So this entry started as a simple post about how Laptop Mag [via Ciccone] has scored an interview with HTC CEO Peter Chou about HTC's plans for 2008. It's turned into an analysis of why I think the Windows Mobile interface works (and doesn't work) the way that it does and ends with 5 suggestions for Microsoft to improve it. Sometimes these things just sneak up on you.

First, let's get that interview out the way. Quite a bit of it is Android-centric (since that's due later this year), but there's plenty of crunchy Windows Mobile goodness to, er, crunch:

The Windows Mobile platform has a lot of good stuff inside, but the user interface has not been easy. It is very techy and not intuitive. HTC decided to innovate on the user experience, so we launched the HTC Touch and it was a great success. [emphasis mine]

Here's one other tidbit that Chou drops:

This year, we are coming out with even more exciting new product innovations, and we are more focused on the mobile Internet experience. Mobile Internet is going to be key in terms of making the experience more successful.

Will HTC fix our browser problem before Microsoft does? Ponder that for a second, then read on for my thoughts (and rants) about the Windows Mobile interface!

Lizard Brain Intuition

Ok, with regard to that first part of Chou's quote, that the interface is “very techy and not intuitive.” Seems like the time to mount a full throated defense of the WM interface. But no: Chou is right. Although there are some intuitive elements to Windows Mobile (i.e. “Just start typing” to find stuff in contacts, email), they're the kind of “intuitive” that aren't immediately discoverable. Which is the opposite of what “intuitive” is supposed to mean.

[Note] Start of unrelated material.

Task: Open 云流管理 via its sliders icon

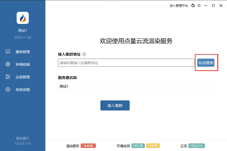Action: click(8, 77)
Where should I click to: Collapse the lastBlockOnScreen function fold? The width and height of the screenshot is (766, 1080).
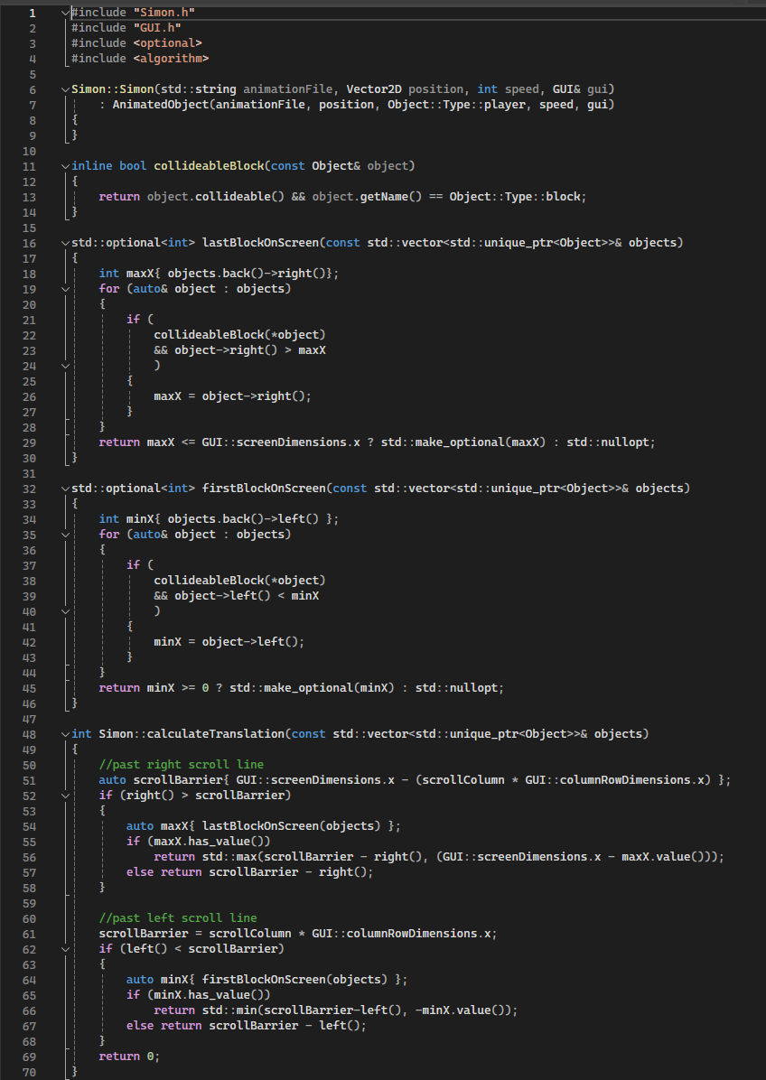63,242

A contradiction, right? Right.

“Intuitive” is different for different contexts. Here's what intuitive usually means: The ideal interface would somehow get into our lizard brains and we would “get” it like we “get” how to pick up a rock. That's an intuitive interface: a freaking rock. Pick it up, throw it, break stuff. Advanced users: skip it across the water. The iPhone and TouchFLO are much closer to that “lizard brain” intuition than Windows Mobile by dint of their “just touch/move parts around” interface. Microsoft needs to catch up in this field in the worst way. Chou is exactly right, WM is not intuitive in that sense.

“System Intuition”

But there are other kinds of “intuitive interfaces” that we learn very early and though they might not be based on our instinctual lizard brain, they are learned deeply enough that they may as well be “intuitive.” The mouse on your computer is a good example. Sure, there's a “move stuff” metaphor there, but clicking for selecting is the sort of thing you have to learn, but once you do you can apply it in all sorts of scenarios. Same thing for the “right click” on the desktop. A little weird, but once you get that you can generally click the right mouse button for “other options” it can become second nature.

I'll call it “system intuition” even though there's almost surely an actual term for this kind of learned, quasi-intuitive interface knowledge. I just don't know it. If you do - please educate me via the comments!

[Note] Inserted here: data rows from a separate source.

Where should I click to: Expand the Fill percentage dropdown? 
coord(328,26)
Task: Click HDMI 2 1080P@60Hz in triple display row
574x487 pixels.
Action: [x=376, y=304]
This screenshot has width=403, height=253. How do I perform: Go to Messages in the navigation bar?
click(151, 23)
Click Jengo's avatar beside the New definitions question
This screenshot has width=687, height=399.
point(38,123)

Driving a manual transmission car, operating various faucets via knobs and levers, dialing a telephone. All learned interfaces that aren't immediately intuitive but become learned so deeply that they may as well be.

Windows Mobile can have this kind of System Intuition for “Pro” users. It often can't for most others. This is a problem.

Windows Mobile is not Windows

The fundamental problem with the interface on Windows Mobile is that Microsoft attempted to leverage our desktop “system intuition” for the smartphone. In theory, this isn't all that bad of an idea. There's a comfort level to mapping an already-known interface to another context. It also can bring along certain associations that can be helpful to the new context. So, for example, a smartphone that you interact with “like Windows” might feel inherently more “like a computer” and “more powerful.”

Here's the thing, though, the desktop is a crappy interface for a mobile device. Here's another thing: people don't feel all that fuzzy about Windows anymore. Here's the last and most important thing: the Windows Mobile interface is hardly like Windows desktop at all and suffers where it actually is like the Windows Desktop.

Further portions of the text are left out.